Görevler:
#1 Yargıtay kararını "Dosya incelenerek gereği" sözlerinin bulunduğu yerden başlayıp "ayrı nazara alınmalıdır." sözlerinden sonra bitecek biçimde yeniden yazın; bu sırada "Dosya" sözcüğünü "Evrak" ile değiştirin.
#2 Yargıtay kararında hile nasıl tanımlanıyor?

Belge Metni:
· · · ·

Yargıtay Kararı 15. Ceza Dairesi 2012/2349 E. 2014/376 K. 15.01.2014 T.

YARGITAY KARARI
DAİRE : 15. Ceza Dairesi
ESAS NO : 2012/2349
KARAR NO : 2014/376
KARAR TARİHİ : 15.01.2014

Tebliğname No : 11 – 2009/285985
MAHKEMESİ : Gaziantep 3. Ağır Ceza Mahkemesi
TARİHİ : 02/04/2009
NUMARASI : 2007/355 (E) ve 2009/120 (K)
SUÇ : Nitelikli dolandıcılk, özel belgede sahtecilik

Dosya incelenerek gereği düşünüldü;
Dolandırıcılık suçunun oluşabilmesi için; failin bir kimseyi, kandırabilecek nitelikte hileli davranışlarla hataya düşürüp, onun veya başkasının zararına, kendisine veya başkasına yarar sağlaması gerekmektedir. Hile nitelikli bir yalandır. Fail tarafından yapılan hileli davranış belli oranda ağır, yoğun ve ustaca olmalı, sergileniş açısından mağdurun inceleme olanağını ortadan kaldıracak nitelikte bir takım hareketler olmalıdır. Kullanılan hileli davranışlarla mağdur yanılgıya düşürülmeli ve bu yanıltma sonucu yalanlara inanan mağdur tarafından sanık veya bir başkasına haksız çıkar sağlanmalıdır. Hilenin kandırıcı nitelikte olup olmadığı olaysal olarak değerlendirilmeli, olayın özelliği, mağdurun durumu, fiille olan ilişkisi, kullanılan hilenin şekli, kullanılmışsa gizlenen veya değiştirilen belgenin nitelikleri ayrı ayrı nazara alınmalıdır.
TCK’nın 158/1-e bendinde belirtilen, kamu kurum ve kuruluşlarının zararına olarak dolandırıcılık suçunun işlenmesi, nitelikli hal kabul edilmiştir. Hangi kurum ve kuruluşların, kamusal nitelik taşıdığı,o kurumun kadro bakımından bağlı olduğu durumu düzenleyen mevzuata göre belirlenir. Bu nitelikli halin oluşması için, eylemin kamu kurum ve kuruluşlarının mal varlığına zarar vermek amacıyla işlenmesi gerekir.

· · · ·

Kelime ve öğe işaretleme kayıtları:
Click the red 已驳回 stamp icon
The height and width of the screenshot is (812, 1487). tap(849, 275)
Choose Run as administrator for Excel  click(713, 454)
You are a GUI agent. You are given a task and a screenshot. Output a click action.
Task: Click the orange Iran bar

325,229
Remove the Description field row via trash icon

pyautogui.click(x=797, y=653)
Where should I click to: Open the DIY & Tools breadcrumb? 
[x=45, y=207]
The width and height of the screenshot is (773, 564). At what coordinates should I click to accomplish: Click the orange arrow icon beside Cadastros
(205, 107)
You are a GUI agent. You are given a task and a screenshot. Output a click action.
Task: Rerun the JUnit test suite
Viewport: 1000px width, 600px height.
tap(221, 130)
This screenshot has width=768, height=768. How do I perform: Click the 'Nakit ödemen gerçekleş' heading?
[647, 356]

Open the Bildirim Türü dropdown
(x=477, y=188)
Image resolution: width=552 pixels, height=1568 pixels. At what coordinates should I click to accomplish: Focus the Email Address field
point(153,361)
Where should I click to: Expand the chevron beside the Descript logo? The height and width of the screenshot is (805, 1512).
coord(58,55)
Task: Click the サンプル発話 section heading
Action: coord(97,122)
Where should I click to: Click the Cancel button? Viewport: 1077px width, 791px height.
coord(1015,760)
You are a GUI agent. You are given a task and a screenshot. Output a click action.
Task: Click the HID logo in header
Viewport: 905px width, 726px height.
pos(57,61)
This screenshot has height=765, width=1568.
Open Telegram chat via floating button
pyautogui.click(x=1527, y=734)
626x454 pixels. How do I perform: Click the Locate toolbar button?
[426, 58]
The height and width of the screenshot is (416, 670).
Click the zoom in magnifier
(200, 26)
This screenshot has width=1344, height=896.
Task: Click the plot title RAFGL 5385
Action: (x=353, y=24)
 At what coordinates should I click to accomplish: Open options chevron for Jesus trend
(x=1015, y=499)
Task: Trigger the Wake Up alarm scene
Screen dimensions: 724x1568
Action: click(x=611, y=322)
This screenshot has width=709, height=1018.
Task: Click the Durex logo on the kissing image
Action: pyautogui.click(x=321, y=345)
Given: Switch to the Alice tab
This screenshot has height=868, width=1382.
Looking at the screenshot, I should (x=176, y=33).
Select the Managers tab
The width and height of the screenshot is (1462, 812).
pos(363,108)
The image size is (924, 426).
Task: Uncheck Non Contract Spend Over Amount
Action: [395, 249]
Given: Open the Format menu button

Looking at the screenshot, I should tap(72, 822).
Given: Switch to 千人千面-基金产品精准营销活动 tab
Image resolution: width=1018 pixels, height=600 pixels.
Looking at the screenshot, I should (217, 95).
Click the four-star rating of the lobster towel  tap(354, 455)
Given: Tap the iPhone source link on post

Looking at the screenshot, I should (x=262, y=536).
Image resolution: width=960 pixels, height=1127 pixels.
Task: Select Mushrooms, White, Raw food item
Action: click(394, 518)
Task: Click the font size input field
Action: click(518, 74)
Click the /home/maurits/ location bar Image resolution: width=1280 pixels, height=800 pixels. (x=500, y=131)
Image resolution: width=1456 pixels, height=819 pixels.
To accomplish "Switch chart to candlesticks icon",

· · · ·

Tamamlanan Alıştırma:
#1
Evrak incelenerek gereği düşünüldü;
Dolandırıcılık suçunun oluşabilmesi için; failin bir kimseyi, kandırabilecek nitelikte hileli davranışlarla hataya düşürüp, onun veya başkasının zararına, kendisine veya başkasına yarar sağlaması gerekmektedir. Hile nitelikli bir yalandır. Fail tarafından yapılan hileli davranış belli oranda ağır, yoğun ve ustaca olmalı, sergileniş açısından mağdurun inceleme olanağını ortadan kaldıracak nitelikte bir takım hareketler olmalıdır. Kullanılan hileli davranışlarla mağdur yanılgıya düşürülmeli ve bu yanıltma sonucu yalanlara inanan mağdur tarafından sanık veya bir başkasına haksız çıkar sağlanmalıdır. Hilenin kandırıcı nitelikte olup olmadığı olaysal olarak değerlendirilmeli, olayın özelliği, mağdurun durumu, fiille olan ilişkisi, kullanılan hilenin şekli, kullanılmışsa gizlenen veya değiştirilen belgenin nitelikleri ayrı ayrı nazara alınmalıdır.

#2 Hile nitelikli bir yalandır.